Eli Hopp of Chatfield is serving his second term as a Fillmore County Dairy Ambassador. GRETCHEN MENSINK LOVEJOY/BLUFF COUNTRY NEWSPAPERS
Eli Hopp of Chatfield is serving his second term as a Fillmore County Dairy Ambassador. GRETCHEN MENSINK LOVEJOY/BLUFF COUNTRY NEWSPAPERS

Eli Hopp of Chatfield is a guy who loves chucking cheese.

“It’s amazing how many people are asking for string cheese instead of candy. If there’s a candy float ahead of us, they don’t want the candy. They want string cheese,” Eli said.

As a Fillmore County Dairy Association Dairy Ambassador, he has developed a very good cheese-flinging arm while riding on the dairy float in parades this past year.

Though Eli, son of Doug and Heather Hopp of rural Chatfield, is only 10 years old, he’s got the message that a stick of cheese is far better for a person’s health than Tootsie Rolls and candy bars.

“You should have three dairy products a day,” he related. “When I work at Dairy Night on the Farm in the malt wagon with the dairy princesses, people ask why and what we do. I usually tell them about three-a-day dairy – that it’s important that you have all three dairy products a day. It’s healthy and good for you.”

Apparently, Eli’s advocacy for milk, cheese and other dairy products is what earned him a second year as a dairy ambassador.

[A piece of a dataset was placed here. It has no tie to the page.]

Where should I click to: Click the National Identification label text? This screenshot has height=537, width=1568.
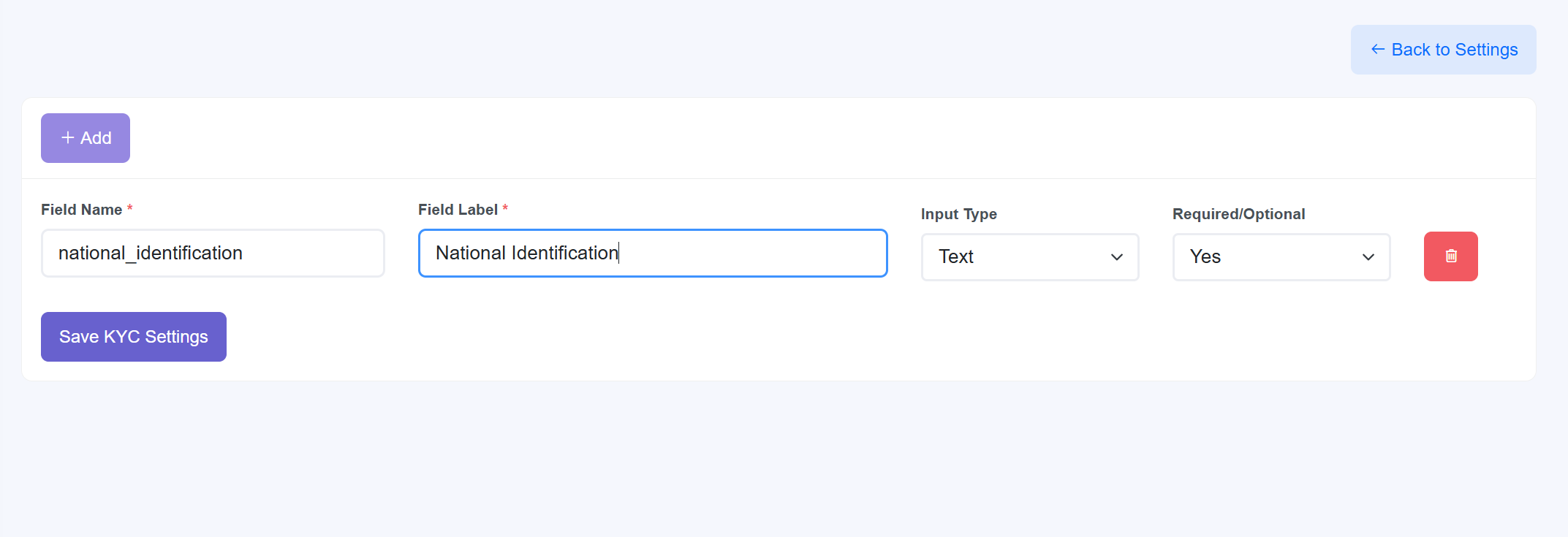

“I kind of wanted to be an ambassador because my sisters were. You have to live on a dairy farm or your parents have to work for one. Cows are important to me,” he explained. “Since I’ve grown up on a farm, I’ve always been doing this and I just got attached to them. I like riding on the floats, throwing string cheese, working in the malt wagon serving malts, handing out floats at the bank, working at Dairy Night on the Farm.”

He shared that his second chance to represent Fillmore County’s cows and dairy farmers is already just as much fun as was the first.

“I’m happy because I did this the year before. I really liked it, and when I found out I was (ambassador) again, I really liked that because I get to do all this stuff again.”

He enjoys living on a dairy farm because it allows him so much freedom.

“It just gives you a lot more space and I like being in the barn helping my dad milk,” Eli said. “I always go outside with my dad…he’s always fixing something or doing crops.”

In addition to being a lifelong, pint-sized dairy farmer, Eli is also a dedicated 4-H member of the Root River Rabbits 4-H Club, planning to take three to four projects to the fair this year. His projects include a fall calf, a spring calf and a pig.

He likes that people who come to the fair recognize him and are still very curious about his role in speaking for the dairy industry.

“We bring stickers and coloring books,” he noted.

Eli added that when he’s not busy flinging cheese sticks into the parade audience or making malts for hungry people, he’s definitely willing to play baseball, basketball or football.